Le couple a un enfant, Toby, qui semble assez difficile à gérer, et chacun a évolué professionnellement d’une façon plus ou moins satisfaisante. Leur amour, lui aussi, a muté, puisque tous les deux se demandent si quelque chose n’est pas en train d’être rompu. À travers cette fresque amoureuse de plus de 600 pages, Nathan Hill signe l’un des romans coups de poing de cette rentrée littéraire étrangère !
| L’Invisible Madame Orwell, d’Anna Funder
Tout le monde connaît Georges Orwell, également connu sous le nom d’Eric Blair (et qui fait un étonnant retour en cette rentrée littéraire). Mais tout le monde ne sait pas que l’auteur de 1984 possède une biographie parcellaire. La raison ? L’invisibilisation de sa femme, Eileen O’Shaughnessy, qui a pourtant été présente dans les étapes clés de la vie de l’écrivain.
Dans ce livre qui n’est pas véritablement un roman, Anna Funder enquête sur cette figure énigmatique et pourtant omniprésente. Grâce à des lettres, des témoignages et autres documents, elle reconstruit avec méthode ce qu’a pu être l’intimité du couple Orwell et remet à sa juste place Eileen O’Shaughnessy, victime collatérale d’une culture patriarcale établie. Un livre renversant de justesse !
| Les Éphémères, d’Andrew O’Hagan
Direction l’Écosse, avec un auteur largement reconnu au-delà de nos frontières : Andrew O’Hagan. Avec ce nouveau roman, il revisite un pan tragique de sa vie : la perte d’un ami atteint du cancer. Les Éphémères prend d’abord place dans les années 1980, sous Thatcher, dans un milieu ouvrier. On y suit un groupe d’amis qui se rendent à un festival de rock à Manchester. Et il faut dire que la musique est particulièrement présente dans ce livre, au même titre qu’un thème inspirant pour tout le monde : l’amitié.
Les adolescents cherchent ainsi les sensations et suivent pour cela la figure fédératrice de Tully, personnage que l’on retrouvera à la fin des années 2010. À ce moment de sa vie, ce dernier n’est plus l’adolescent téméraire que l’on connaissait, et l’amitié semble très vite défiée par la mort. Les Éphémères est le portrait de plus en plus touchant de ces personnes qui nous aident à surmonter les épreuves comme à vivre les plus beaux moments de nos vies. Des liens forts et universels, qui font de ce roman un livre plus que jamais évocateur.
□ □ □
ACTIVITÉ A
Recopiez le passage de l'extrait de page situé entre « Le couple a » et « vie de l’écrivain. », bornes comprises.
ACTIVITÉ B
Relevez tous les titres de livres mentionnés dans l'extrait de page.
Appuyez-vous uniquement sur l'extrait de page.
□ □ □
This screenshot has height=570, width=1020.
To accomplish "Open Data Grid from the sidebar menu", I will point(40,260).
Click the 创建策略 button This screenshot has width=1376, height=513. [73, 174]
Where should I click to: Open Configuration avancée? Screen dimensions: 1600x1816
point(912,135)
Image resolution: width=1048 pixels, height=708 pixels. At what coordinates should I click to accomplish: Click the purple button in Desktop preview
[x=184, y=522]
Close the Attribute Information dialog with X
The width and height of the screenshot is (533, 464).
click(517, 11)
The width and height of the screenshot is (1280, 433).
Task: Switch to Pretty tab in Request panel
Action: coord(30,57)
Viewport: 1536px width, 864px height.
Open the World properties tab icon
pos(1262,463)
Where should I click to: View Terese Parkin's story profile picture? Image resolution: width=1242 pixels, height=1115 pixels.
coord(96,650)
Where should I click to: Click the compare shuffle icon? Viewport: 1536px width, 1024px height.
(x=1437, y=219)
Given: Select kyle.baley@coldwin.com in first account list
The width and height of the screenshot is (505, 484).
□ □ □
ZONE DE RÉPONSE A
Le couple a un enfant, Toby, qui semble assez difficile à gérer, et chacun a évolué professionnellement d’une façon plus ou moins satisfaisante. Leur amour, lui aussi, a muté, puisque tous les deux se demandent si quelque chose n’est pas en train d’être rompu. À travers cette fresque amoureuse de plus de 600 pages, Nathan Hill signe l’un des romans coups de poing de cette rentrée littéraire étrangère !
| L’Invisible Madame Orwell, d’Anna Funder
Tout le monde connaît Georges Orwell, également connu sous le nom d’Eric Blair (et qui fait un étonnant retour en cette rentrée littéraire). Mais tout le monde ne sait pas que l’auteur de 1984 possède une biographie parcellaire. La raison ? L’invisibilisation de sa femme, Eileen O’Shaughnessy, qui a pourtant été présente dans les étapes clés de la vie de l’écrivain.

ZONE DE RÉPONSE B
L'Invisible Madame Orwell
1984
Les Éphémères